- Date: 11–17 September
- Edition: 17th
- Surface: Hard (Indoor)
- Location: Rennes, France

Champions

Singles
- Maxime Cressy

Doubles
- Sander Arends / David Pel
- ← 2022 · Open de Rennes · 2024 →

= 2023 Open de Rennes =

The 2023 Open Blot Rennes was a professional tennis tournament played on hard courts. It was the 17th edition of the tournament and part of the 2023 ATP Challenger Tour.
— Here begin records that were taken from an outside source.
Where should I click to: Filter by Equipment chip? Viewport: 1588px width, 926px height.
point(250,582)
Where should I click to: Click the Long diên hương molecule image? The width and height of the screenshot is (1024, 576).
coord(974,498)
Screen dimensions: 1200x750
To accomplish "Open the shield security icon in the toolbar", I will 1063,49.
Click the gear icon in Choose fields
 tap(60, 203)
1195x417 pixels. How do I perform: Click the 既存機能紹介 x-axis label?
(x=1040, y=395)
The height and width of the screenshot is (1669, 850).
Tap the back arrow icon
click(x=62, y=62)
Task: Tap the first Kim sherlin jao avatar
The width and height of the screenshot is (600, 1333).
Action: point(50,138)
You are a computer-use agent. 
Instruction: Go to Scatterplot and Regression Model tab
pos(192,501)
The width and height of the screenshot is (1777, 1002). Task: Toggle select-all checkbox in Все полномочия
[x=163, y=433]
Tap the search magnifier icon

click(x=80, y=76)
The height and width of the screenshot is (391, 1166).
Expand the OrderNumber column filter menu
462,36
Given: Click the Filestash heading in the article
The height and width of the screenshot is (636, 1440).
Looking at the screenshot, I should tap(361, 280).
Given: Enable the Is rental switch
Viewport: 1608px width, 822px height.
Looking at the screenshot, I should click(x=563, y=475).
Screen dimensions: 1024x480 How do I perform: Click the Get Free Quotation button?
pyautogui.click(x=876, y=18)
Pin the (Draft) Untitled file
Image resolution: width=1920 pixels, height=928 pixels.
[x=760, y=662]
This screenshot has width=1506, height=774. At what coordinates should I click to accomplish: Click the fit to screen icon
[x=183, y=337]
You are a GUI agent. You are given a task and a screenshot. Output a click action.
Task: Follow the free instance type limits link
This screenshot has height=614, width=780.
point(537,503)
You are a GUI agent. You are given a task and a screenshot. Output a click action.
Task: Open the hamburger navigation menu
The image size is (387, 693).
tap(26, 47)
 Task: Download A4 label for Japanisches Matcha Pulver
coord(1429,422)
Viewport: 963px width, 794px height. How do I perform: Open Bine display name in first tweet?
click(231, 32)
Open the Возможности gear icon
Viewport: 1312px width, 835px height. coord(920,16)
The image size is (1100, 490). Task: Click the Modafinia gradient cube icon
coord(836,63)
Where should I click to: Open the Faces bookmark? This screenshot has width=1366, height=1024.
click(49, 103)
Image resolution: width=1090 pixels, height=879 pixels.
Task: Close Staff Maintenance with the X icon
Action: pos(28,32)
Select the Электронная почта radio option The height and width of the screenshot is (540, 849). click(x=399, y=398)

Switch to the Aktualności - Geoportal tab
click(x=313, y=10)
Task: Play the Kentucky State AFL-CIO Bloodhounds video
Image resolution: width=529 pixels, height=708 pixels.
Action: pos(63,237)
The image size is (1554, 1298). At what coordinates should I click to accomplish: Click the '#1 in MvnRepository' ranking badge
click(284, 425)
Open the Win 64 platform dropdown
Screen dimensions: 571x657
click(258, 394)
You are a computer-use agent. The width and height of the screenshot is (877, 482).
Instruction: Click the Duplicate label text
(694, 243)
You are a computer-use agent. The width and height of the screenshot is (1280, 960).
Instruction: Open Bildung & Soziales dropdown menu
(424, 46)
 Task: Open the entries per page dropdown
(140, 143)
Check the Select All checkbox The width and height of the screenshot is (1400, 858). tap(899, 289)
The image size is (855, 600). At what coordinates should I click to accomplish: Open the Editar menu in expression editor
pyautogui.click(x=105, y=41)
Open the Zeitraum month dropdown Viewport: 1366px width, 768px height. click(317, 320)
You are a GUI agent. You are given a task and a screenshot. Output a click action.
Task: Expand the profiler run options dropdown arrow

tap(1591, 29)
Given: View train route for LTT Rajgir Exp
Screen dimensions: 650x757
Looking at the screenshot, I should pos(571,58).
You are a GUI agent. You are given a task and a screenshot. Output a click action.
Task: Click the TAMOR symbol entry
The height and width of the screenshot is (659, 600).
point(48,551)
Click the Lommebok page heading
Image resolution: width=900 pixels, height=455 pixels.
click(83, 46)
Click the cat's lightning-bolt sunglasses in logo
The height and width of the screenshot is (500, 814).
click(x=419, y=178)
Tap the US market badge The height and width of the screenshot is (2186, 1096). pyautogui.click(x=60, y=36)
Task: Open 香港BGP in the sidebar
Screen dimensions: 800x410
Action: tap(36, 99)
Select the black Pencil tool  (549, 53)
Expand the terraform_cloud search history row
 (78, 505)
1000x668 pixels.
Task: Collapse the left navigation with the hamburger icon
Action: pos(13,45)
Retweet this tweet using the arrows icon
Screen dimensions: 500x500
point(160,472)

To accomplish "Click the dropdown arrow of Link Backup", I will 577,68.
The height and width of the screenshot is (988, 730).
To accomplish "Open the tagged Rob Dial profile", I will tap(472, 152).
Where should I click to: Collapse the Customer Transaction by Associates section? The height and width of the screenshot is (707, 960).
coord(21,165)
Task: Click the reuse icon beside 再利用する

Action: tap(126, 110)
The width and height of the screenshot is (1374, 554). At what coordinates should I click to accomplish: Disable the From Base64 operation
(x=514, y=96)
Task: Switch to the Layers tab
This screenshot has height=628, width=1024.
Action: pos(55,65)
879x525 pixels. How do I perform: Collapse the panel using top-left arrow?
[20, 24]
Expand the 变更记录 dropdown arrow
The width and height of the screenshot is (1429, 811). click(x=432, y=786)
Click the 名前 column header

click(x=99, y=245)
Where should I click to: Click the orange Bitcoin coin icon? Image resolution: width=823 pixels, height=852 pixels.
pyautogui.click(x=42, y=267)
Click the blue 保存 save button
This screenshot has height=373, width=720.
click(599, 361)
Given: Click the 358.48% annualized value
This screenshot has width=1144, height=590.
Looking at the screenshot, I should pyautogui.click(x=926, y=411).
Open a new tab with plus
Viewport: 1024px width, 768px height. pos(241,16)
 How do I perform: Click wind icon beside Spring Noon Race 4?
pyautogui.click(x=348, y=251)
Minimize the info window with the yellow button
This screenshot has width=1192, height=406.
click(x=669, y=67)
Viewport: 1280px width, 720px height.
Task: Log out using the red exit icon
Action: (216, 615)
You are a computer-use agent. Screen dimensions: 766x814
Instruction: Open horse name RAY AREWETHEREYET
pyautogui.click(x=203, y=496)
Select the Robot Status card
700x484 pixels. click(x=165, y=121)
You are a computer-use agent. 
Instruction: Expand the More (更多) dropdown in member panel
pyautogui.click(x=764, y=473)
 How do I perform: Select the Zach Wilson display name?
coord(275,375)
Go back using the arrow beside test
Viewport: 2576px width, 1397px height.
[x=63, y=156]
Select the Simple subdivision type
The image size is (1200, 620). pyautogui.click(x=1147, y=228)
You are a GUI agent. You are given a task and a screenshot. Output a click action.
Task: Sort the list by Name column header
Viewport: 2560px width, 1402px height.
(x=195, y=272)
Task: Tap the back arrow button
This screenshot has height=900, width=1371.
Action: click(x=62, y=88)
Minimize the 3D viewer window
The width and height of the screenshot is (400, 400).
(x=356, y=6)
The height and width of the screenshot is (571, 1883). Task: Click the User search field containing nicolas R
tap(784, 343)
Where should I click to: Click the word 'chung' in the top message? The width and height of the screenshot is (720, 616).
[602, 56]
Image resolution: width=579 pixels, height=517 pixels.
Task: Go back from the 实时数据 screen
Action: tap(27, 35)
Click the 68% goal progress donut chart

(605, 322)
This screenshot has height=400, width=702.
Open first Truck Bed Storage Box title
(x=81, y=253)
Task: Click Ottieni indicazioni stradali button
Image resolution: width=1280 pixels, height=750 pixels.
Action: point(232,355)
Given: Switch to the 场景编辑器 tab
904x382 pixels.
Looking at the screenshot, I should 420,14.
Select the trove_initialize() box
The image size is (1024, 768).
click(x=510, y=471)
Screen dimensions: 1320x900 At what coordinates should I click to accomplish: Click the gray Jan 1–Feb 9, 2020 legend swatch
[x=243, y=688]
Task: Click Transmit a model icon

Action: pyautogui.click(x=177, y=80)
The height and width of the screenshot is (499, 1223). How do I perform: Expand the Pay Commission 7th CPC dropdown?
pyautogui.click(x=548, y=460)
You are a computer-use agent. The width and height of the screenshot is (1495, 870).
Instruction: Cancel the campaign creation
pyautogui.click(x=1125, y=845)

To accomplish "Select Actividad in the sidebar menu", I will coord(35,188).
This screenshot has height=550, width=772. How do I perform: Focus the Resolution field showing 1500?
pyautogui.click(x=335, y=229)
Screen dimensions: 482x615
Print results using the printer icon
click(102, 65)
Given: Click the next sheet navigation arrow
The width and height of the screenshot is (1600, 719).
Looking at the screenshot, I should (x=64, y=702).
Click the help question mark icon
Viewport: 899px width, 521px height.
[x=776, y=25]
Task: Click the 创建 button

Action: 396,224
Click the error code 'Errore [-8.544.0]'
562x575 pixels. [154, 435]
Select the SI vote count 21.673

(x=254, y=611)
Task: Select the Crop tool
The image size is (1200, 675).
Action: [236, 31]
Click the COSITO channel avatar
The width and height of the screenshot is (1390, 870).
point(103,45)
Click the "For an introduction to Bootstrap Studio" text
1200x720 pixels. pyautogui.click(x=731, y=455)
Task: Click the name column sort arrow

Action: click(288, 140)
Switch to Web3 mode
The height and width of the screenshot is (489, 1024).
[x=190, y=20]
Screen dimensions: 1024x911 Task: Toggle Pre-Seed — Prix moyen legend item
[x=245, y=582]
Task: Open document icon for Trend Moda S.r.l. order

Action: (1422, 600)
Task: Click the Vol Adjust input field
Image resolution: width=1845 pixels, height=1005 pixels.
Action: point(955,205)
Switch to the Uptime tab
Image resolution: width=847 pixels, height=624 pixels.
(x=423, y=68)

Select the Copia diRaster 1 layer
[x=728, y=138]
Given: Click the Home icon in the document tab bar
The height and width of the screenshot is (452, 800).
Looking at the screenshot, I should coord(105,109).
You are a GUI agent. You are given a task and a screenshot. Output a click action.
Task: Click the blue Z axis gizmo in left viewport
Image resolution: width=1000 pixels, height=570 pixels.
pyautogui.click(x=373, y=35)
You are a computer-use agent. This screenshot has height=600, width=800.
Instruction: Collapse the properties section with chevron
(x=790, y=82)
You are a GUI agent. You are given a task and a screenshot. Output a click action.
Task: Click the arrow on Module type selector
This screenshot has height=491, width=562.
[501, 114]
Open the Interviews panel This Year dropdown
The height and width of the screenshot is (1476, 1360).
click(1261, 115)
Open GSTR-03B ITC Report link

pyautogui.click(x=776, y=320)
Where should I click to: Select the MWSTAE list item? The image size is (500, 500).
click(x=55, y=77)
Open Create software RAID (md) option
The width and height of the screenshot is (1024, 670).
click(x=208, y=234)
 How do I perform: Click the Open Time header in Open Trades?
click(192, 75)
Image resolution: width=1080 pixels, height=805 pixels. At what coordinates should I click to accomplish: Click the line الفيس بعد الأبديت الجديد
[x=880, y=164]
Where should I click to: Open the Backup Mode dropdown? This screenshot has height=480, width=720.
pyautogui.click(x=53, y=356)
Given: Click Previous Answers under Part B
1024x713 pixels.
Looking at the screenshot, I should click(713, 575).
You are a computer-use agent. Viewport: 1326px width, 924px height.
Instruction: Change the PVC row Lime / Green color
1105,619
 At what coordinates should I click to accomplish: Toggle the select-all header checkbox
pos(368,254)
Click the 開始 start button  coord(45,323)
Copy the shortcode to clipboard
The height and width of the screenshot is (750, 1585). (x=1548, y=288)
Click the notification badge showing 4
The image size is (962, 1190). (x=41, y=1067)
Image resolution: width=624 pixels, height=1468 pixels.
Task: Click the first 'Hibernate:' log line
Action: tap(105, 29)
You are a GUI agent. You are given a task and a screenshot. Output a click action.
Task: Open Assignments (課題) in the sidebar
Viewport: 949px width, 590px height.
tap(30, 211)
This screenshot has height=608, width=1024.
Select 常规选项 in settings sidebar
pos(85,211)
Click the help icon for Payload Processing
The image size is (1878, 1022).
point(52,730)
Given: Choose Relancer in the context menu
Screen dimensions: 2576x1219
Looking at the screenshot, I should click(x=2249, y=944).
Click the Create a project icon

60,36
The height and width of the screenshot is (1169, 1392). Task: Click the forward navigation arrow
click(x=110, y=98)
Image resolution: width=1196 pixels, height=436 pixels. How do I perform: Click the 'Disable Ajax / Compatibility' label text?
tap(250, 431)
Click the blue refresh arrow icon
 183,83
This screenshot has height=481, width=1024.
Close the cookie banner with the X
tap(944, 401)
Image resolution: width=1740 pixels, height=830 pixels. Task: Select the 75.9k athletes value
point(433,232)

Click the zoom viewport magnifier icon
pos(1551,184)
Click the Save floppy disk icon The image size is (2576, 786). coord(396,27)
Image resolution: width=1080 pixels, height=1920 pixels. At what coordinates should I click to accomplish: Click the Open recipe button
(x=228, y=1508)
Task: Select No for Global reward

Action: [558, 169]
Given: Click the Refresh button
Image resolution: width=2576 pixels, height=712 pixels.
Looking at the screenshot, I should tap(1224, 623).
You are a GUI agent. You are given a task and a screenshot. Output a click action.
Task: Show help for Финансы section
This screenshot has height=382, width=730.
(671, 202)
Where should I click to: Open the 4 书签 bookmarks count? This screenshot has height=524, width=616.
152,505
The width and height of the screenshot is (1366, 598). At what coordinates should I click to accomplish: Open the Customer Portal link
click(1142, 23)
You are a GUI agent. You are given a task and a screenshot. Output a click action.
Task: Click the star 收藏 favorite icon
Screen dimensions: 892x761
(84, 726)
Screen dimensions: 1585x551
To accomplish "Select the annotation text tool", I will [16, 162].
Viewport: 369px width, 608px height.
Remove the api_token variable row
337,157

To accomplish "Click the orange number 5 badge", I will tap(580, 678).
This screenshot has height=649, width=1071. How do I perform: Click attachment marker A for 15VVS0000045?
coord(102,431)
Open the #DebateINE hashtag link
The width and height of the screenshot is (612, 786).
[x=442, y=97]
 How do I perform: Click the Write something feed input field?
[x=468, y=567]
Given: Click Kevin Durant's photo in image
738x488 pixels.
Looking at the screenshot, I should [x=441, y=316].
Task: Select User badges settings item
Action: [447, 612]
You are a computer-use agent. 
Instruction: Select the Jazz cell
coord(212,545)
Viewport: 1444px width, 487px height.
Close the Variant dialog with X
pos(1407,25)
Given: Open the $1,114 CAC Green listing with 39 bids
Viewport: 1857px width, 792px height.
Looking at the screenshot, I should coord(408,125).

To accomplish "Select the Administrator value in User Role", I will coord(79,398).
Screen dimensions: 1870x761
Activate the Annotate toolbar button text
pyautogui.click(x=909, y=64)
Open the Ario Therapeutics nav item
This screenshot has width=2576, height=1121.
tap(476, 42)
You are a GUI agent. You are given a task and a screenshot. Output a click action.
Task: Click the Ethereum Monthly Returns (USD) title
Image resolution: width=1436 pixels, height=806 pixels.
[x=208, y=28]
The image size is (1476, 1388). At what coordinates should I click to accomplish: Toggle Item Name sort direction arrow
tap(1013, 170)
It took place in Rennes, France between 11 and 17 September 2023.

==Singles main-draw entrants==
===Seeds===

| Country | Player | Rank^{1} | Seed |
|---|---|---|---|
| FRA | Richard Gasquet | 55 | 1 |
| FRA | Grégoire Barrère | 59 | 2 |
| FRA | Quentin Halys | 70 | 3 |
| FRA | Corentin Moutet | 72 | 4 |
| FRA | Constant Lestienne | 101 | 5 |
| MDA | Radu Albot | 102 | 6 |
| GBR | Liam Broady | 107 | 7 |
| FRA | Benjamin Bonzi | 108 | 8 |

- ^{1} Rankings are as of 28 August 2023.

===Other entrants===
The following players received wildcards into the singles main draw:
- FRA Dan Added
- FRA Corentin Moutet
- FRA Lucas Poullain

The following player received entry into the singles main draw using a protected ranking:
- FRA Lucas Pouille

The following players received entry into the singles main draw as alternates:
- FRA Manuel Guinard
- JOR Abdullah Shelbayh

The following players received entry from the qualifying draw:
- FRA Maxence Beaugé
- FRA Gabriel Debru
- FRA Mattteo Martineau
- ESP Alejandro Moro Cañas
- Alexey Vatutin
- POL Kacper Żuk

The following player received entry as a lucky loser:
- CIV Eliakim Coulibaly

==Champions==
===Singles===

- USA Maxime Cressy def. FRA Benjamin Bonzi 6–3, 2–0 ret.

===Doubles===

- NED Sander Arends / NED David Pel def. FRA Antoine Escoffier / IND Niki Kaliyanda Poonacha 6–3, 6–2.